Tehran Will Only Talk to Next US President – Preferably Obama
After careful calculation, Tehran intervened publicly in the US presidential race Wednesday, Oct. 22, thirteen days before polling.
Iran’s speaker of parliament, Ali Larijani, a powerful conservative voice, went on record as stating that Tehran would prefer the Democratic presidential candidate Barack Obama in the White House next year.
“We lean more in his favor because he is more flexible and rational,” said the Iranian official, “even though we know American policy will not change that much.”
Talking to the press during a visit to Manama, Bahrain, Larijani added: “This risk [of a US attack on Iran] was low before. But now I am 100 percent certain that the United States will not unleash a war against Iran. The economic crisis has cost the United States 1,400 billion dollars and Washington is working to resolve its internal problems and not a war.”
DEBKA-Net-Weekly‘s Iranian sources confirm that the Iranian parliamentarian would not have publicly endorsed the Democratic candidate without the highest possible authority from Tehran.
The former nuclear negotiator, seasoned in talks with Western diplomats, quite deliberately chose the venue for his statement.
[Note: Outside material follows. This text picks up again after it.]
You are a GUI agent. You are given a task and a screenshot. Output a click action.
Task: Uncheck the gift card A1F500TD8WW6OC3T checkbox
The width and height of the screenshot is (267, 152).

Bahrain is one of America’s closest allies in the Persian Gulf region and location of US Fifth Fleet headquarters.
The underlying message for Barack Obama was that if elected, he would be expected to acknowledge the Islamic republic’s standing as a regional power.
“We will have captured the White House as well”
Larijani was not the first Iranian leader to endorse the Democratic senator.
Last May, president Mahmoud Ahmadinejad said that Obama’s election as president would be “a positive development for Tehran.” He added that he did not believe the senator would be allowed to win.
A senior cleric close to the Iranian president followed his remarks by saying: “If Obama is elected and the talks with Ahmadinejad come about, then we will have captured the White House as well.”
Since then, Iran’s rulers have assiduously followed the campaigns of the two candidates, Obama and his Republican rival Senator John McCain, carefully assessing their chances.
Wednesday, they placed their bet.
For Tehran, Obama’s main appeal lies in his acclaimed readiness to talk to Iran’s leaders.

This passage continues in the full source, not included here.